● Problem to work on
Render the records from the line with "Where should I click to: Click" through the end of the records as a two-column CSV with the columns text and answer, one row per record. Put each value in a single quoted field with line breaks turned into spaces, and leave the pictures out.

● Input records
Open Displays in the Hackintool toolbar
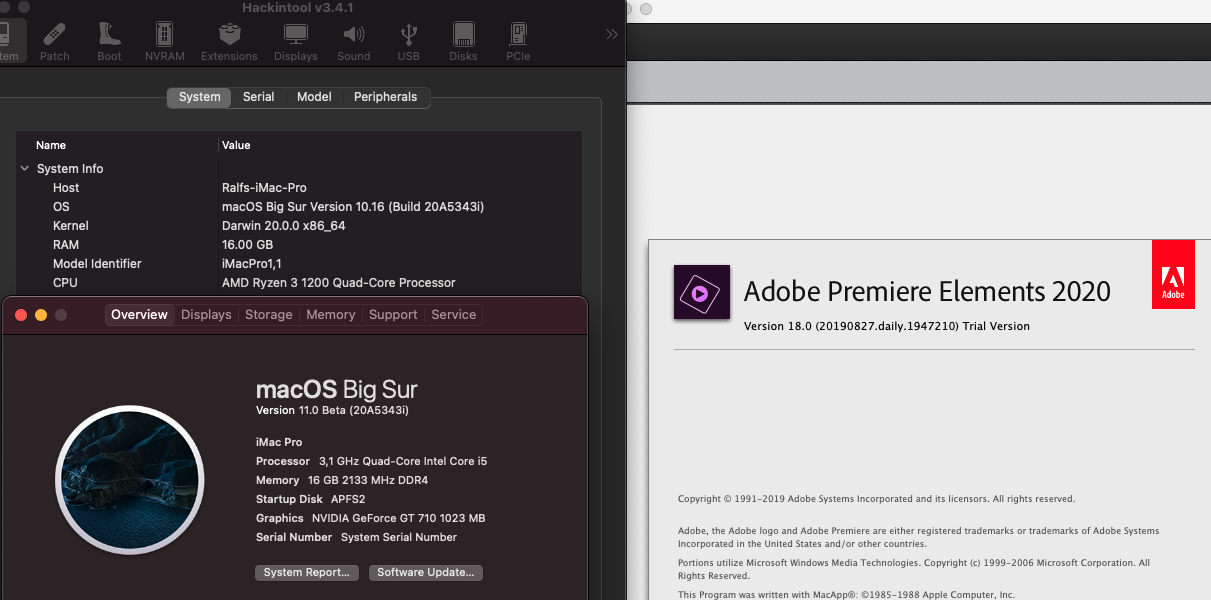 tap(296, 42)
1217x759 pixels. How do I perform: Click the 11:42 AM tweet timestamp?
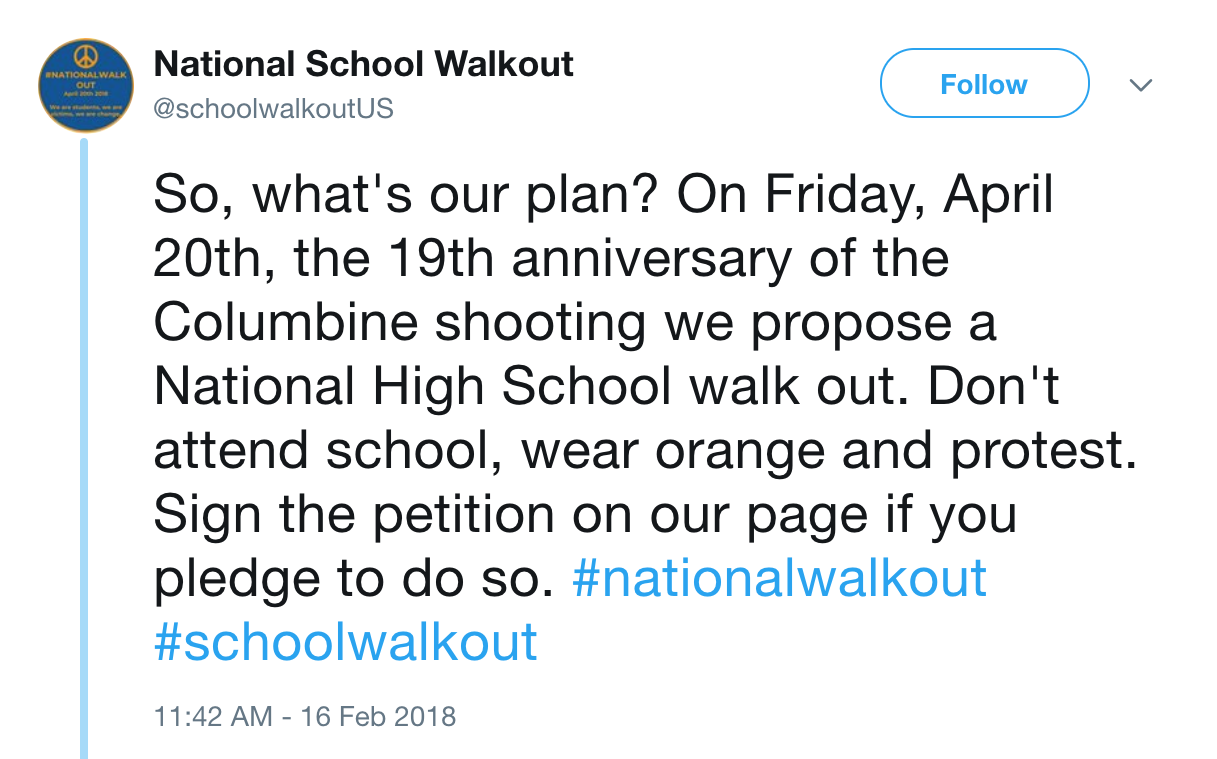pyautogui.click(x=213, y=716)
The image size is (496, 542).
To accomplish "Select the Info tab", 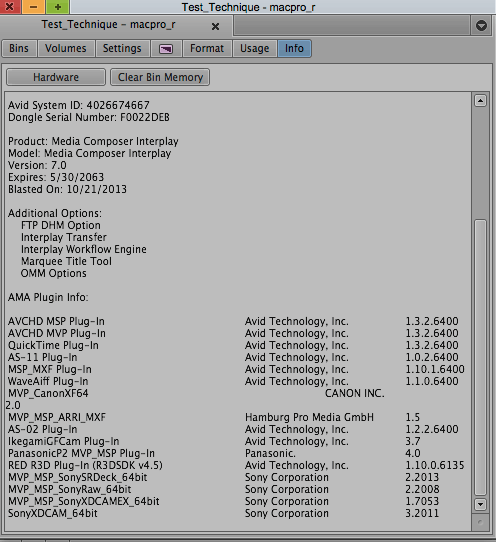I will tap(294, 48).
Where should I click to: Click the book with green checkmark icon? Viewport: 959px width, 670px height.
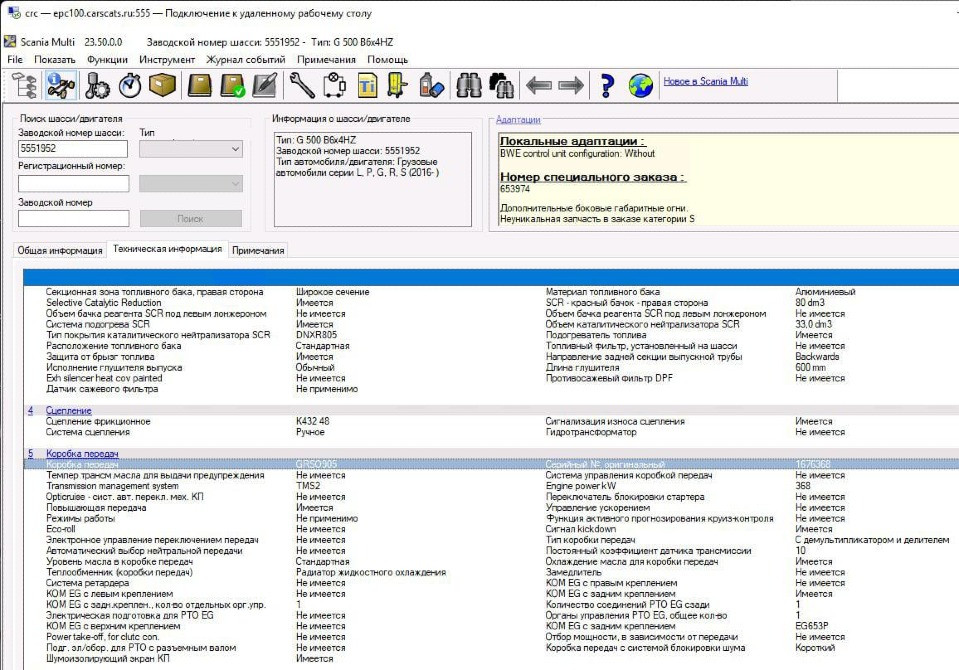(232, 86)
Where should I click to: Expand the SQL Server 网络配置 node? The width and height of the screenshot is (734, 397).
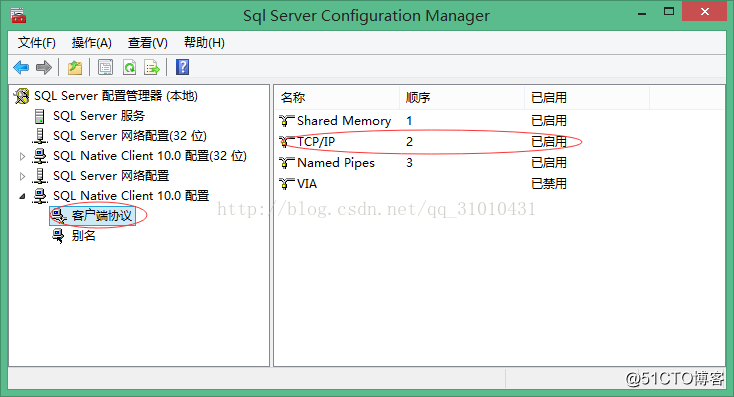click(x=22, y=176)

● Expected output
text,answer
"Where should I click to: Click the book with green checkmark icon? Viewport: 959px width, 670px height.","(232, 86)"
"Where should I click to: Expand the SQL Server 网络配置 node? The width and height of the screenshot is (734, 397).","click(x=22, y=176)"